Dynamic wormhole solutions in Einstein-Cartan gravity

TL;DR

This paper explores evolving wormhole solutions within Einstein-Cartan gravity, incorporating spin effects via Weyssenhoff fluid, and derives analytical models that satisfy energy conditions and exhibit specific asymptotic behaviors.

Contribution

It introduces new analytical evolving wormhole solutions in Einstein-Cartan theory with spin effects, extending previous models in general relativity.

Findings

Derived exact asymptotically flat wormhole solutions.

Found solutions respecting energy conditions.

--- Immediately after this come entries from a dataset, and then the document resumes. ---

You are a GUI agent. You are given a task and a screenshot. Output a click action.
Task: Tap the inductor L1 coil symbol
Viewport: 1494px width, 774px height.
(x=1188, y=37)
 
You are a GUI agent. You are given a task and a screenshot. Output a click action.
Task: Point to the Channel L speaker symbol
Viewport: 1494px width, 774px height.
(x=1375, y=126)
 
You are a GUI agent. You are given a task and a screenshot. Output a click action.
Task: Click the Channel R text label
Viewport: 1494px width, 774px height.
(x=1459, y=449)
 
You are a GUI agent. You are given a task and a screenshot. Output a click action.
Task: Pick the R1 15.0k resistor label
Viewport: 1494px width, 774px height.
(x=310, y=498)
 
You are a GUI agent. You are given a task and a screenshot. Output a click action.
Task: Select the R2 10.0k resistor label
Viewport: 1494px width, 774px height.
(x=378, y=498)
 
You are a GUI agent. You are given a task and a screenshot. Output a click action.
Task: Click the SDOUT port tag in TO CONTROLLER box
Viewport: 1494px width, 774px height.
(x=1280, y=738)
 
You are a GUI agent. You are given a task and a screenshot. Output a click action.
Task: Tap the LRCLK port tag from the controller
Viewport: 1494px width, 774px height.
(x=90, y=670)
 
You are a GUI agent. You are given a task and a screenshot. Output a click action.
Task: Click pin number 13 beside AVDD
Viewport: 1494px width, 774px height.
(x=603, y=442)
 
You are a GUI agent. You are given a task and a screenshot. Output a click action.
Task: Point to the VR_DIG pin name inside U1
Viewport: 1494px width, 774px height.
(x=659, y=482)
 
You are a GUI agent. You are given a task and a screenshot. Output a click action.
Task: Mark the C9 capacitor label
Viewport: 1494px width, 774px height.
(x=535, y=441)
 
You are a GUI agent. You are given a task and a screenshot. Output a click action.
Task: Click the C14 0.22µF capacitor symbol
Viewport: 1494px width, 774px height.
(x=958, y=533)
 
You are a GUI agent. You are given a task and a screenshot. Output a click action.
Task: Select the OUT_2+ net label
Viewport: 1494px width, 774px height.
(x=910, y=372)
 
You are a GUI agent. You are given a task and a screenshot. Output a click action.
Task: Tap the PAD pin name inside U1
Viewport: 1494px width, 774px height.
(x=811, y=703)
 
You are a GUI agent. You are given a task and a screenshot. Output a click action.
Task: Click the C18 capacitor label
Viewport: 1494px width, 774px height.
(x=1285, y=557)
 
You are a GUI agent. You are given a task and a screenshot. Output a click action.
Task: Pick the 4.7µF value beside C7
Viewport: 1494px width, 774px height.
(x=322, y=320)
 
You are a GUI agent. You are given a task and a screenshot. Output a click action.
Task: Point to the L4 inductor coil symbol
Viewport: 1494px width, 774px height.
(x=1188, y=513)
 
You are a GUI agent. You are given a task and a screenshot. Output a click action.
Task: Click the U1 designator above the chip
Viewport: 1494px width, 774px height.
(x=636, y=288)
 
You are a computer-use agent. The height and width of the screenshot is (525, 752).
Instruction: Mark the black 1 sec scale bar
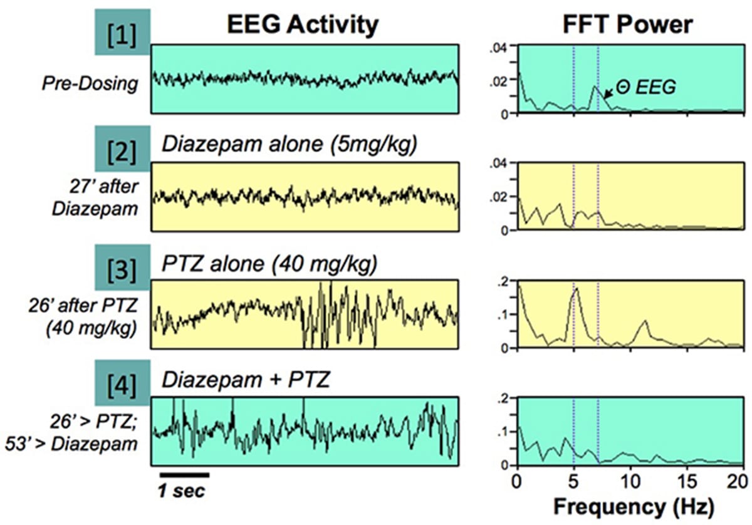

Determined expansion rate via Friedmann equation with spin.

Abstract

In the present work we investigate evolving wormhole configurations described by a constant redshift function in Einstein-Cartan theory ({{\sf ECT}}). The matter content consists of a Weyssenhoff fluid along with an anisotropic matter which together generalize the anisotropic energy momentum tensor in general relativity ({{\sf GR}}) in order to include the effects of intrinsic angular momentum (spin) of particles. Using a generalized Friedmann-Robertson-Walker ({\sf FRW}) spacetime, we derive analytical evolving wormhole geometries by assuming a particular equation of state ({{\sf EoS}}) for energy density and pressure profiles. We introduce exact asymptotically flat and anti-de Sitter spacetimes that admit traversable wormholes and respect energy conditions throughout the spacetime. The rate of expansion of these evolving wormholes is determined only by the Friedmann equation in the presence of spin effects.